Открыл кран, забрал у меня фужер и вышел вон.

Когда температура воды приблизилась к закипанию, я очнулась. Выключила воду, стукнув по крану пальцами ноги.

Было очень жарко внутри, снаружи — всюду. Лихорадка продолжала терзать меня, лишала возможности осмыслить происходящее.

Да и что осмысливать? Максима? Назара?

Вскочила, поскользнулась, едва удержалась, перевалилась через бортик ванны, ноги разъехались на мокром полу. Точно пьяная.

Я трезвая! Как стеклышко! Просто в голове моей перегруз и конфликт эмоций-информаций.

Закутанная в махровый халат мужа, который в спешке накинула, я застала его укладывающим тряпки в чемодан.

— Максим! Что ты творишь? Нельзя…

Бросилась к нему, но наступила на полу халата, упала. Свалилась бесформенной грудой на пороге спальни.

Максим подошел медленно, без суеты. Поднял меня, отнес, положил на мой край постели. Продолжил собирать чемодан.


Далее — о моих чувствах откровенно, как на божьем суде. Сидело! Маленькой, тонкой и глубокой занозой сидело во мне подлое облегчение: муж уходит, сам изменщик, значит, могу поддаться своим чувствам без моральных терзаний и рефлексии.

С другой стороны, повторюсь, в голове моей черти плясали. Хорошее от плохого, праведное от грешного, справедливое от подлого я отличить не могла.

Когда закрылась за мужем дверь, я пыталась вспомнить подобающую ситуации народную мудрость. Вспомнила: утро вечера мудренее.

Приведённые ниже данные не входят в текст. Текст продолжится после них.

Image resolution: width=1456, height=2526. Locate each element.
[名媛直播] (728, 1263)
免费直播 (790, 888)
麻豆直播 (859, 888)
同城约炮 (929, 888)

Все! Компьютер сдох. Отключаюсь…


— Где папа? — спросил утром Гошка.

— Уехал в срочную командировку.

— А кто овка?

— Чего?

— Командир — овка. Папа командир. А кто овка?

— Сама бы хотела знать. Быстро! Пей сок, позавтракаешь в детсаду. Опаздываем.

— Зубы.

— Что — зубы?

— Ты зубы не накрасила.

Это Гошка про губную помаду. Мой сын отлично выговаривает «р» — результат моих логопедических усилий. Когда я с ним сидела три года, была совершенно истовой матерью. Из тех, что падают в обморок, если ребенок в три года задач с логарифмами не решает.

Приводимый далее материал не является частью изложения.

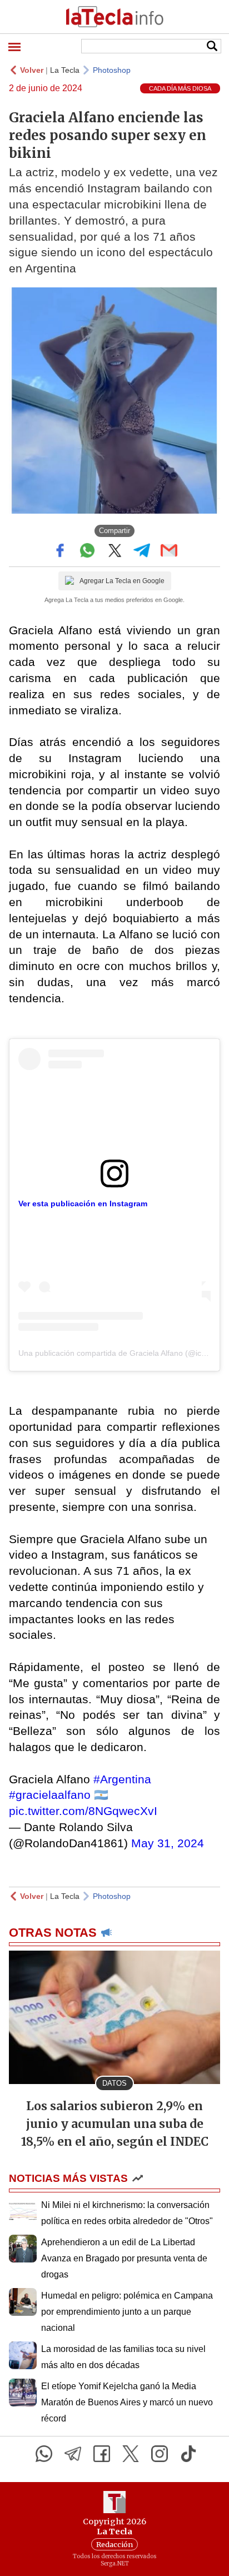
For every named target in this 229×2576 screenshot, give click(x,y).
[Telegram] (73, 2453)
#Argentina (122, 1779)
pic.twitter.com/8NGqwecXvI (83, 1810)
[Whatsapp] (44, 2453)
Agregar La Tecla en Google (122, 581)
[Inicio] (114, 16)
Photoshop (112, 70)
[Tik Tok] (188, 2453)
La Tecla (64, 70)
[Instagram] (159, 2453)
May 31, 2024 (167, 1843)
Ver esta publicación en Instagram (82, 1203)
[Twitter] (130, 2453)
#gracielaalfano (50, 1794)
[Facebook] (101, 2453)
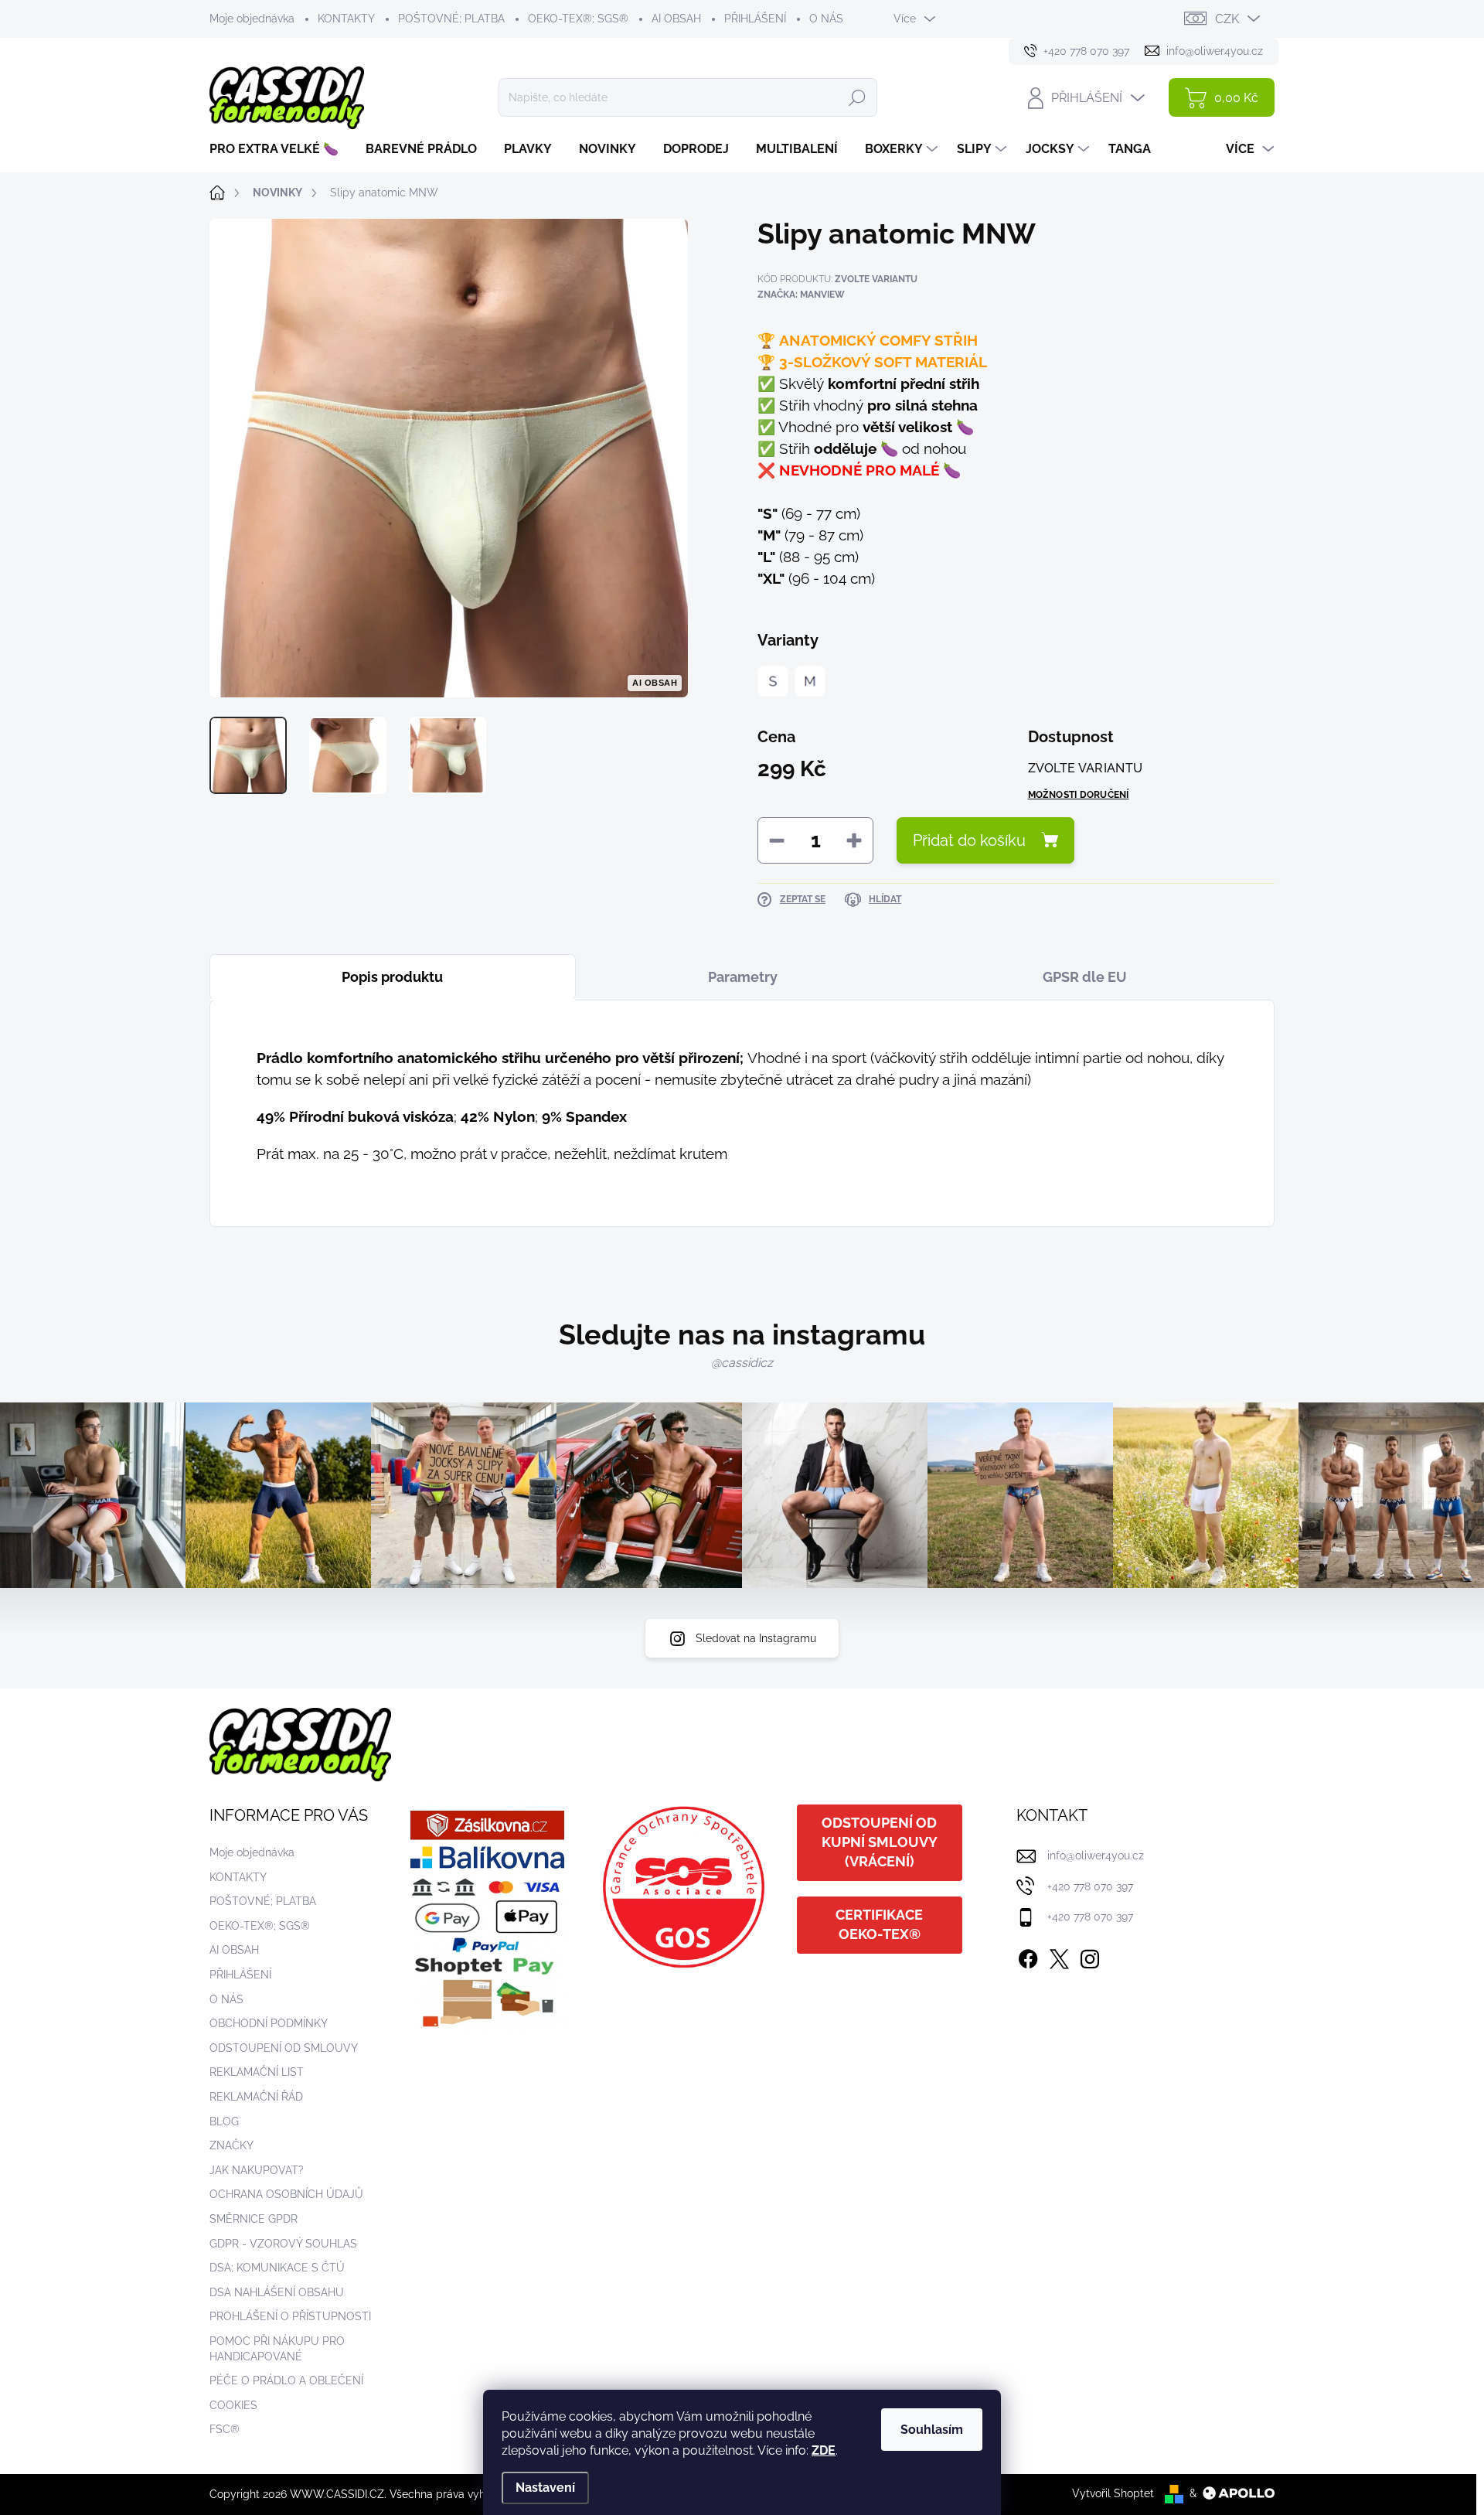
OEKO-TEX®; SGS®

Максим протестовал: прекрати из моего нормального сына делать искусственного вундеркинда. Рожай второго ребенка, а Гошка пойдет в народ, то есть в детский сад. Против второго ребенка я не протестую. Только не так скоро, пока не забылись жуткие страхи о самочувствии младенца. Мне все время казалось, что с ним что-то не так, на грани смерти или в начале серьезной болезни. Терзала педиатра ночными звонками, он приходил к нам чуть ли не ежедневно. Педиатр у нас коммерческий, из частной клиники, гонорары достойные. Врачи из районной поликлиники быстро меня послали: «Мамочка! Не морочьте нам голову глупостями! Вызывайте врача, когда у ребенка температура». Как будто он без температуры не может погибнуть.


Везла Гошку в детсад. Опять-таки Максима идея: детский коллектив, где Гошка должен закреплять навыки общения (допускается — кулаками!), а не няня, которая целыми днями будет с ним мыльные оперы по телевизору смотреть.

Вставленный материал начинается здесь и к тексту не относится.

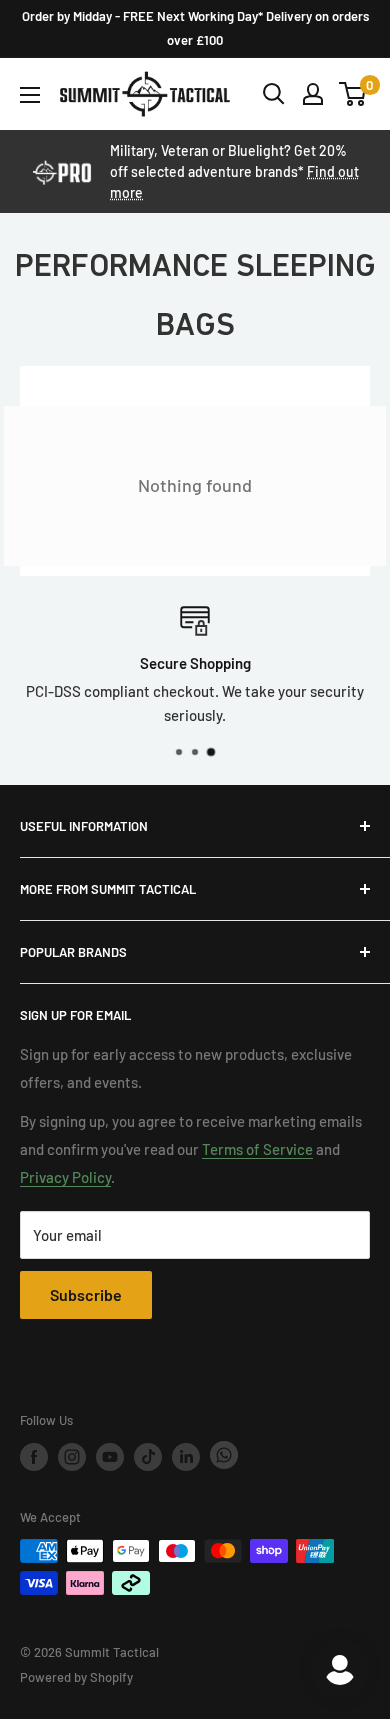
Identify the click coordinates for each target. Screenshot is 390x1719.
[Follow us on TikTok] (148, 1457)
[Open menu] (30, 95)
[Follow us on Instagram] (72, 1457)
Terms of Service (257, 1149)
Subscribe (86, 1294)
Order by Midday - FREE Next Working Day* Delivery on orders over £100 (195, 28)
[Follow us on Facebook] (34, 1457)
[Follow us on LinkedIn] (186, 1457)
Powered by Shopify (76, 1677)
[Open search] (274, 94)
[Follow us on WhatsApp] (224, 1456)
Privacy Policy (65, 1177)
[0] (353, 94)
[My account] (313, 94)
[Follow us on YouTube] (110, 1457)
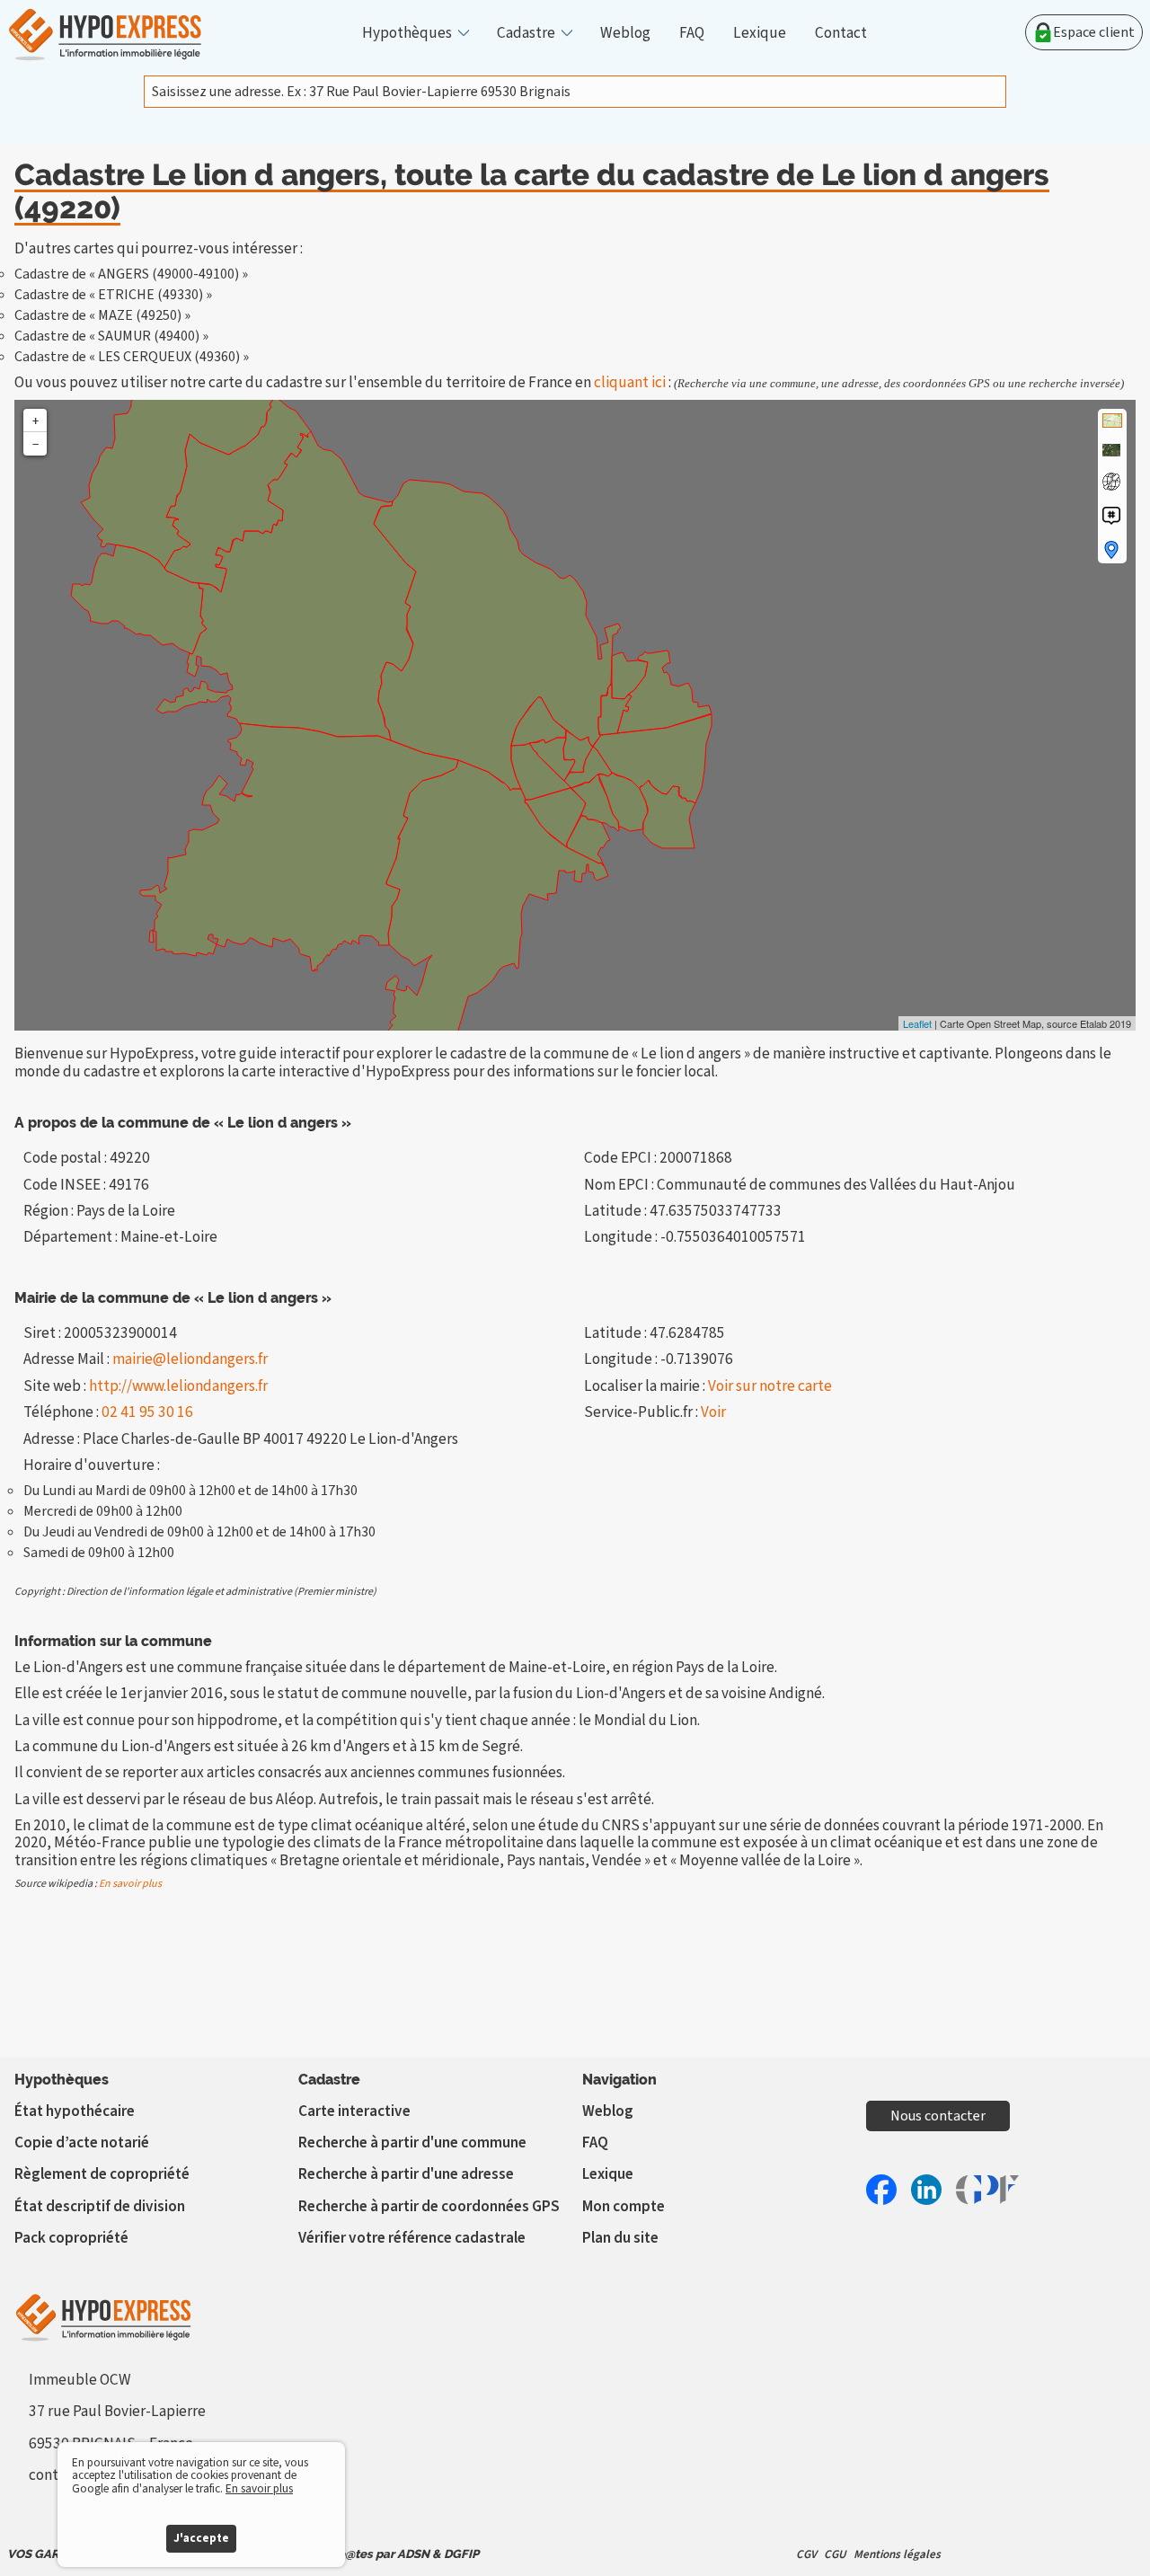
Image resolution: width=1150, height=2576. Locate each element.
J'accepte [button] (201, 2537)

Сын, пристегнутый в своем креслице сзади, что-то мне рассказывал. Не прислушивалась, но разговор поддерживала. Для этого требовалось только периодически вставлять: «Да что ты?.. Как интересно!.. А дальше что?.. И как развивались события?»

Мы подъехали к садику, выходили из машины, когда я по молчанию Гошки поняла, что не в струю реагировала.

— Сынок?

— Мама, у тебя все дома?

— Чего-чего? Откуда подобные выражения?

— От Петьки. Я тебя спросил, почему девочки любят плакать, а ты мне про события.

Девочки! А вдруг мой сын вроде Назара? Увлечен, оглушен женским полом. И вся дальнейшая его жизнь превратится в череду томлений и разврата.